WHAT THIS TASK INVOLVES: Determine how many lines in this listing contain the word "will" and report that number by itself.

DATA LISTING:
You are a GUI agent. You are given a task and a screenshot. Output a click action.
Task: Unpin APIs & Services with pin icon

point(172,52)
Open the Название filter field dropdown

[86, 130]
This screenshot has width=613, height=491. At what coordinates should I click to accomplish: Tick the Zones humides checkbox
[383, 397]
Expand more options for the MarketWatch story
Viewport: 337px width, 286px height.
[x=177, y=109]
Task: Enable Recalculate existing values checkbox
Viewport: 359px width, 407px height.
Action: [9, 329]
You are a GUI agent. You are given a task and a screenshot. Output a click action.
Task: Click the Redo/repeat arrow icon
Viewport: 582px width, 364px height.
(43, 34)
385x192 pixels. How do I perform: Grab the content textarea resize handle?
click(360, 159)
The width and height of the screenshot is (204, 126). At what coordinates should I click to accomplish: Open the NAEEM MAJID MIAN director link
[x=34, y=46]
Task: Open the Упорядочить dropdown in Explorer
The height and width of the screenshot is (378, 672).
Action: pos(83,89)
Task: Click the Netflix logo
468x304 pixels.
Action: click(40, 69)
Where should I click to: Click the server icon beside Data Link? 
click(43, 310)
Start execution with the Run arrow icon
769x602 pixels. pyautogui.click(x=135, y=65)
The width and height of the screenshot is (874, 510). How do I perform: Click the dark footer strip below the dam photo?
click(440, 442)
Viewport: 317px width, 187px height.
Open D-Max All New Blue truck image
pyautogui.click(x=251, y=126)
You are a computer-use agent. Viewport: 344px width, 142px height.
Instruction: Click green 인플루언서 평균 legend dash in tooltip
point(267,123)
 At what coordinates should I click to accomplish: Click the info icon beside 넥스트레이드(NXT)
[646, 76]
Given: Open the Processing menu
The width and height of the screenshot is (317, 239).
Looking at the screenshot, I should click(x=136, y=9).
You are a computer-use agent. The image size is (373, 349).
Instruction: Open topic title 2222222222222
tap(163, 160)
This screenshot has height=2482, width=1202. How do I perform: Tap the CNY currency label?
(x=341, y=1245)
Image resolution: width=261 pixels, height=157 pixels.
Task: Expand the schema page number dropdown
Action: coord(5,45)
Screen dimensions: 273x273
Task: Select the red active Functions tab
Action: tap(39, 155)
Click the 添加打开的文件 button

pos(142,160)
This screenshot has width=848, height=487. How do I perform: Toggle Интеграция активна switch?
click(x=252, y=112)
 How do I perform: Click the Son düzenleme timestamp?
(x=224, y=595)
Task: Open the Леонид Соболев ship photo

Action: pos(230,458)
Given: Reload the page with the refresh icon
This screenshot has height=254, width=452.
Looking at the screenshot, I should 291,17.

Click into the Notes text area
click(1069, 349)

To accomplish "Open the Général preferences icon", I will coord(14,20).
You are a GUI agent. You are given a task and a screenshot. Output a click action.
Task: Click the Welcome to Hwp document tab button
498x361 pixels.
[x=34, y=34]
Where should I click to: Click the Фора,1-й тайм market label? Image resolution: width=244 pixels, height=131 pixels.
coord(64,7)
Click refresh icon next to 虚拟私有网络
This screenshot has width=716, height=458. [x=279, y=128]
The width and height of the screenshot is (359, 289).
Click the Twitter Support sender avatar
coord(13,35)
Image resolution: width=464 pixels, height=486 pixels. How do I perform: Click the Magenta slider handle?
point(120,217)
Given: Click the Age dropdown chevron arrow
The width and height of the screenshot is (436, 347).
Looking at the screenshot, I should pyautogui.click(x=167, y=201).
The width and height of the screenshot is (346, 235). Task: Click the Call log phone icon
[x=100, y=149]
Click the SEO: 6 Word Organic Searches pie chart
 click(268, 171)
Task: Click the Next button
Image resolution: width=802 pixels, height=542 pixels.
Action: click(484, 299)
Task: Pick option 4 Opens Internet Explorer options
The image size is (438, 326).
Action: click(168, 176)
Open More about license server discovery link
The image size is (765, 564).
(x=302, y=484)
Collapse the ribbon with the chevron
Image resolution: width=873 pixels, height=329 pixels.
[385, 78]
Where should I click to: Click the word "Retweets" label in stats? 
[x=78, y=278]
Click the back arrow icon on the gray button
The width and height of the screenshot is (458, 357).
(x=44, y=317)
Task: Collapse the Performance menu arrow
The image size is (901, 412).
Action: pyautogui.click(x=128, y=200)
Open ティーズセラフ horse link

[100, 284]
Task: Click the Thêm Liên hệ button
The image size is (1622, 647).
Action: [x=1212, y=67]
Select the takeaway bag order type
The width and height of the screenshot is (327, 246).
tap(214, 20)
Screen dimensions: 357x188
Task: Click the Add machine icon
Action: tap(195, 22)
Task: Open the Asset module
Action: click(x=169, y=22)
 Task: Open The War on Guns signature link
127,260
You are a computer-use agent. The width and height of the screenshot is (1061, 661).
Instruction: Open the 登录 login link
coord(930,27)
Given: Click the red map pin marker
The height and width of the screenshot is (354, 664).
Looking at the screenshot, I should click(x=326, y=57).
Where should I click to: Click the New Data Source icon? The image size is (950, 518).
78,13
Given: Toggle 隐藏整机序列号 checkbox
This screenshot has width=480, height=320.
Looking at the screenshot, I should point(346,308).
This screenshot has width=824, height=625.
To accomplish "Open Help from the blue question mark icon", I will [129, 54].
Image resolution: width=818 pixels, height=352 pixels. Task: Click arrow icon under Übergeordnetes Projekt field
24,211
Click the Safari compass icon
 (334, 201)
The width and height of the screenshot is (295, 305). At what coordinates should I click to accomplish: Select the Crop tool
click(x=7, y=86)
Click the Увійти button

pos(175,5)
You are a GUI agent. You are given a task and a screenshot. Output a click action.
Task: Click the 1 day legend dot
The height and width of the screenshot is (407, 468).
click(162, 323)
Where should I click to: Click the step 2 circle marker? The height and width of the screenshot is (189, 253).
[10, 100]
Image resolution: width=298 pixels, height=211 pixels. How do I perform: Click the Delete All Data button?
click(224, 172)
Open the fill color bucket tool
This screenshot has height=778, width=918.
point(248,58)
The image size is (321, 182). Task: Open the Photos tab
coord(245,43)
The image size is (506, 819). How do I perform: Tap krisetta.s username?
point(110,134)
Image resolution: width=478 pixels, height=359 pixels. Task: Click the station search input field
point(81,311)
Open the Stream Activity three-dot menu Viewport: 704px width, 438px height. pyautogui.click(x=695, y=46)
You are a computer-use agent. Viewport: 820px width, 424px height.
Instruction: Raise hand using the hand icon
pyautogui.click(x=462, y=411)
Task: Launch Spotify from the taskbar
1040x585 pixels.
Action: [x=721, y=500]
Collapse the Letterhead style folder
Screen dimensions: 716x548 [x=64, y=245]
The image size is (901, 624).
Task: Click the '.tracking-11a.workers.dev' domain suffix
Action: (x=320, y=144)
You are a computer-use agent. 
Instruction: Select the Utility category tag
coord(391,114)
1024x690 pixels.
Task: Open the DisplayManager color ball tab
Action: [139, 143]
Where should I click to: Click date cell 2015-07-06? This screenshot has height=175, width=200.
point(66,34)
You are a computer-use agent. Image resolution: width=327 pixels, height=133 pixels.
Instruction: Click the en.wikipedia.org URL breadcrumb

SOLUTION TO THIS PROBLEM: 2